Desde o corte da árvore a tornar-se uma viga ou uma peça de mobiliário, a madeira passa por diversas etapas e processamentos. Recurso renovável e material de construção popular e antigo, a madeira é, também, muitas vezes apontada como uma das promessas da construção no futuro, um material adequado às novas demandas de sustentabilidade. Mas diferentemente do concreto, cujos moldes podem definir até curvas complexas, quando abordamos as estruturas de madeira é muito mais comum a utilização de peças retas, sobretudo para a arquitetura. Nesse artigo abordaremos algumas técnicas que permitem a criação de peças curvas de madeira de diferentes escalas, algumas mais artesanais e outras que prometem tornar o processo mais eficiente e inteligente.
Assim como uma árvore balança com um vento forte, a madeira apresenta uma elasticidade própria, e pode ser flexionada até certo ponto, retornando parcial ou completamente ao cessar tal força. Em uma peça de madeira isso não é muito diferente. É natural que isso dependa diretamente da espécie da madeira e das dimensões da peça a ser curvada. Enquanto que esculpir uma peça bruta para as curvas desejadas sempre será uma opção, grandes quantidades de resíduos acabam sendo geradas, além de demandar uma mão de obra com muita experiência. Construtores de barco e mobiliários vêm utilizando largamente as madeiras curvadas há muitos anos, para adaptarem-se aos requisitos de hidrodinâmica e ergonomia. Em edificações, por sua vez, isso não é tão comum. Há algumas soluções que buscam volumes orgânicos a partir de peças retas, que atingem resultados interessantes. Com a utilização cada vez mais massificada da madeira como material de construção principal, alguns arquitetos vêm buscando formas orgânicas para estruturas de madeira, e diversos exemplos têm sido vistos com peças em Madeira Laminada Colada. Como projetistas, é importante entendermos os processos para que possamos ter mais consciência na especificação. Os principais métodos para curvar madeiras são:
Dobragem a vapor
Um dos pioneiros a criar um método massificado para curvar madeiras em escala industrial foi o carpinteiro alemão Michael Thonet, cujas cadeiras com formas orgânicas são extremamente populares até hoje. Com esse modo de produção, as fibras da madeira não são cortadas e isso não diminui a integridade da peça. O método consiste em aquecer a madeira para que ela torne-se mais maleável. Geralmente constrói-se uma estrutura - em inglês chamada de steambox - para introduzir a peça de madeira em um ambiente de alta temperatura, vapor e umidade. Ao atingir 99° C, a lignina (polímero orgânico complexo que une as fibras celulósicas e dá rigidez à parede celular vegetal) perde resistência, permitindo que a madeira seja curvada sem grandes dificuldades. Imediatamente ao sair “do forno” a peça deve ser levada a um molde e presa com grampos. Quando a madeira resfria e seca, a peça ficará na forma do gabarito.

::::

— TAREFA 1 —
Responda com base no texto sobre como curvar madeira:
(a) Qual era a nacionalidade do carpinteiro Michael Thonet?
(b) Que dois tipos de construtores vêm usando madeira curvada há muitos anos?
(c) A que temperatura a lignina perde resistência na dobragem a vapor?
— TAREFA 2 —
Escreva a continuação do texto sobre técnicas para curvar madeira a partir do ponto em que ele termina.
Os dados não têm nenhum papel nesta atividade.

— DADOS FORNECIDOS —
::::

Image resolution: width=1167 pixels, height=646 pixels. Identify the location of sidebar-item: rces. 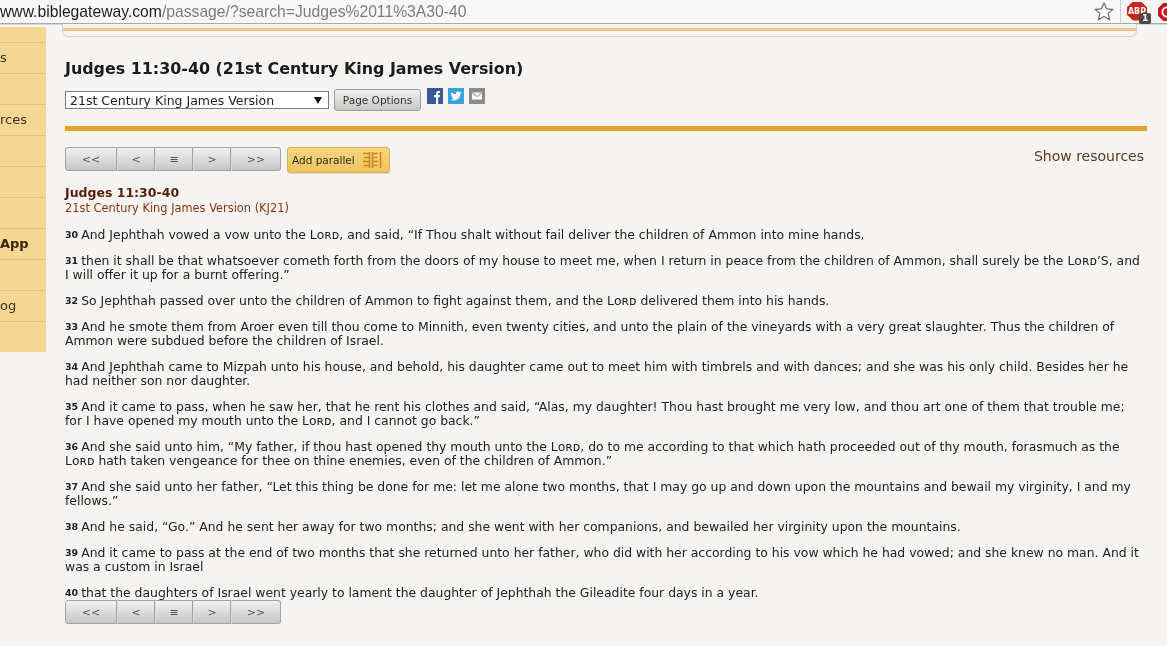
(14, 120).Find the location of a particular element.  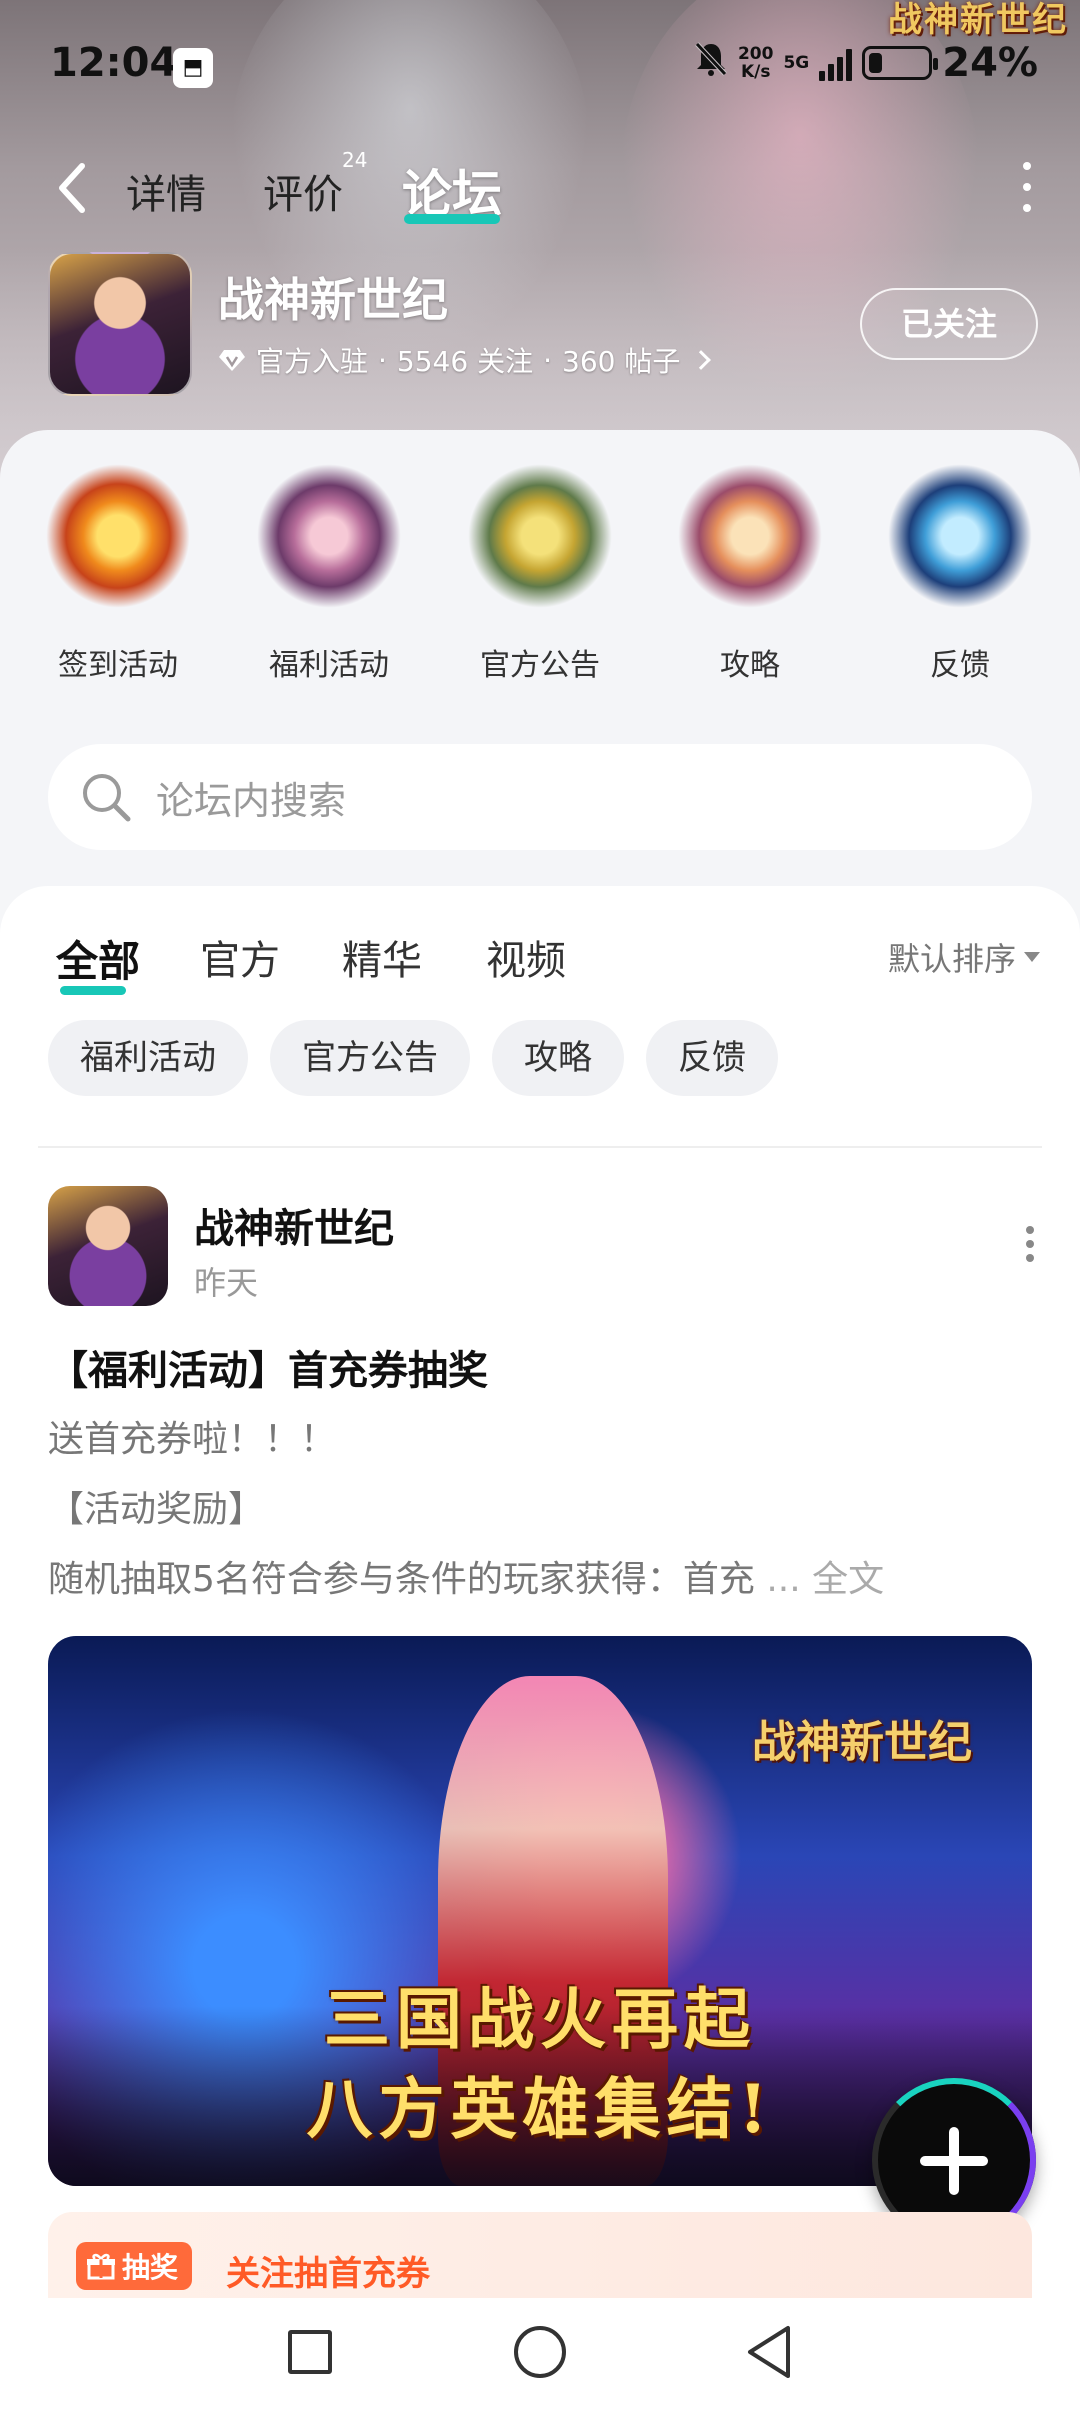

filter-tabs: 全部 官方 精华 视频 默认排序 is located at coordinates (540, 962).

::::

— RESPOSTA 1 —
(a) Alemã.
(b) Construtores de barco e de mobiliário.
(c) 99 °C.

— RESPOSTA 2 —
Madeira Laminada Colada
Para a arquitetura e peças maiores, esse é o método mais utilizado. Mas também é bastante utilizado para peças de mobiliário ou até para a fabricação de skates, por exemplo. A Madeira Laminada Colada, também conhecida como Glulam (por seu nome inglês 'Glued Laminated Timber'), é um material estrutural fabricado através da união de segmentos individuais de madeira, colados com adesivos industriais (geralmente adesivos de resina de melamina ou poliuretano). As peças resultantes oferecem alta durabilidade e resistência à umidade, podendo vencer grandes vãos e conformar formas únicas. Isso não envolve calor ou vapor. Se as peças forem coladas seguindo um molde com a curvatura desejada (sempre levando em conta as possibilidades e restrições do material e da espécie utilizada), o resultado final será uma peça curva.
Corte Kerf
Esse método, por sua vez, talvez seja o mais utilizado para a fabricação de marcenarias simples. E possivelmente seria a forma mais simples de curvar uma peça de madeira, sem necessitar de maquinários ou grandes moldes. Mas para peças estruturais nunca deve ser considerado. Isso porque o corte de Kerf enfraquece estruturalmente a seção da peça da madeira, fazendo cortes espaçados que em uma das faces para permitir a curvatura da peça. Aplicando-se força, é possível curvar a peça, que geralmente receberá uma lâmina de madeira para revesti-la.
Mas além desses modos de fazer mais tradicionais, também há inovações nesse meio. Tratando-se de um material natural, sabe-se que ao secar, a madeira pode torcer-se e curvar-se naturalmente, por influência das forças que as fibras da madeira terão na peça cortada. Pesquisadores da ETH Zurich, Empa e da Universidade de Stuttgart aproveitaram essa característica - geralmente indesejável - da madeira para desenvolver uma nova técnica envolvendo um processo de secagem controlado que faz com que os painéis de madeira se dobrem em uma forma predefinida sem o uso de força mecânica.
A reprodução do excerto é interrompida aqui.